Mapleton potato grower diversifying toward malt grains

9 years ago

 

     Food, energy, tourism and other businesses in Maine are using $119,700 from the federal government to help pay for energy efficiency upgrades that could help them become more self-sufficient and expand.

     The grants to 13 Maine companies are part of $63 million in awards to 264 projects nationwide under the U.S. Department of Agriculture’s 13-year-old Rural Energy for America Program, in amounts ranging from $3,600 to $19,980.

     In Aroostook County, Buck Farms of Mapleton is using a $5,000 grant to help pay for a biomass boiler supporting a nascent malt grain business — “Maine’s first malt house,” according to Jacob Buck, the market manager of the third generation farm.

     “The grants to these 13 businesses will help them achieve long-term sustainability through lower energy costs,” USDA Rural Development Under Secretary Lisa Mensah said in a statement. “They also will help preserve Maine’s pristine environment by utilizing renewable energy sources.”

     A 1,000-acre operation, Buck Farms has been diversifying away from potatoes, growing grains, oats, barley and canola, and selling barley to Canada Malting Company and Gritty McDuff’s Brewing Company, which uses it in the Mapleton Blonde and Blueberry Blonde ales.

     Now, Buck and his brother Joshua are trying to go deeper into the malt market by converting an unheated potato storage facility into a malting facility heated with wood pellets and biomass from the farm.

     “We wanted to set up a brewery to test out our malt. It’ll be a pilot size,” said Buck, a recent University of Maine electrical engineering graduate. “Since we need heat for a granary in the winter and hot water for a lab, we’re putting in a biomass boiler.”

     The biomass boiler, using wood pellets, sub-par grains or straw, will be more affordable than using oil, he said.

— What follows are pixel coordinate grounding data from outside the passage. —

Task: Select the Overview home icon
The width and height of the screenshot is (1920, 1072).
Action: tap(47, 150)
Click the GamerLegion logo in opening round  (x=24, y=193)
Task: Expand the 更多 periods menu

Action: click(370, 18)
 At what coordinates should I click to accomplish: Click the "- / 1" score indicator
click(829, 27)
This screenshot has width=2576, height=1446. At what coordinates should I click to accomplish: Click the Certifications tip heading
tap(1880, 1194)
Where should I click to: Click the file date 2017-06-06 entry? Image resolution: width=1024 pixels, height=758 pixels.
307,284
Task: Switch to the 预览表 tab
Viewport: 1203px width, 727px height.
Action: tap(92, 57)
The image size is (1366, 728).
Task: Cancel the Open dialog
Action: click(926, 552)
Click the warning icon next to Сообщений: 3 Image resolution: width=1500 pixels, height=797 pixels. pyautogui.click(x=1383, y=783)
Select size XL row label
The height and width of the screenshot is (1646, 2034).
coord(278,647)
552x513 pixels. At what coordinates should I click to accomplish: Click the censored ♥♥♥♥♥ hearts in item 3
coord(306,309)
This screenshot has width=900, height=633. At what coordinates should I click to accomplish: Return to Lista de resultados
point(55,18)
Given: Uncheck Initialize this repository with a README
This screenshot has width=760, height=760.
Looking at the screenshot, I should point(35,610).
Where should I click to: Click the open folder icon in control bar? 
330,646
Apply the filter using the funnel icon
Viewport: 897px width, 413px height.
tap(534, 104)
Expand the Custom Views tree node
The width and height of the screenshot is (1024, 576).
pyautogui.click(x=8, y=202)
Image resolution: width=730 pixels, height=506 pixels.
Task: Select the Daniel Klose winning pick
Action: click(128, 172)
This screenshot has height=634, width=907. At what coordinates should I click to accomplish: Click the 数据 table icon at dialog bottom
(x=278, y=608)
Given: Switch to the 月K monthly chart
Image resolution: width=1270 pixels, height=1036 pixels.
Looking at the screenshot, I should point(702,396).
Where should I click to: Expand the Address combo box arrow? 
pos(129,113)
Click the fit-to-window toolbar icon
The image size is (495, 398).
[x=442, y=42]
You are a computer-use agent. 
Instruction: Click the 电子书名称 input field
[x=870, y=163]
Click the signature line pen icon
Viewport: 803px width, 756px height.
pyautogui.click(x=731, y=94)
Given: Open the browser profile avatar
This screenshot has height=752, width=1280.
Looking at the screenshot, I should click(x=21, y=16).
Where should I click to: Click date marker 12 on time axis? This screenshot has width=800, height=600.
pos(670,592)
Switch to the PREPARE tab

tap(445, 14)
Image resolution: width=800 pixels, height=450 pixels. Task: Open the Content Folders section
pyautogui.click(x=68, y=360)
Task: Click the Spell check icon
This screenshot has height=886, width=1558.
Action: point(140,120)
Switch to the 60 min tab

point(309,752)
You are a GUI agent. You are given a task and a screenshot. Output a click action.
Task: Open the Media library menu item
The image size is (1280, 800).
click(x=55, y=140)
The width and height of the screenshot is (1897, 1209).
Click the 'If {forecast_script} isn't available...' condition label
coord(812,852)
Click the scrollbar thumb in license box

     Among the other winners of the USDA grants are: County Energy Solutions of Fort Fairfield, ($6,792); Thompson Cottages of New Harbor ($3,600); F.W. Thurston Co. of Bernard ($11,738); Frederic Flewelling of Crouseville ($4,499); North Country Rivers of Bingham ($7,772) Paris Auto Barn of South Paris ($12,397); TMDE Calibration Labs of Richmond ($18,750); Keena Tracy of Lisbon Falls ($4,554); JG SL Partners of Freeport ($5,590); and Solonely Acres of Solon ($19,980).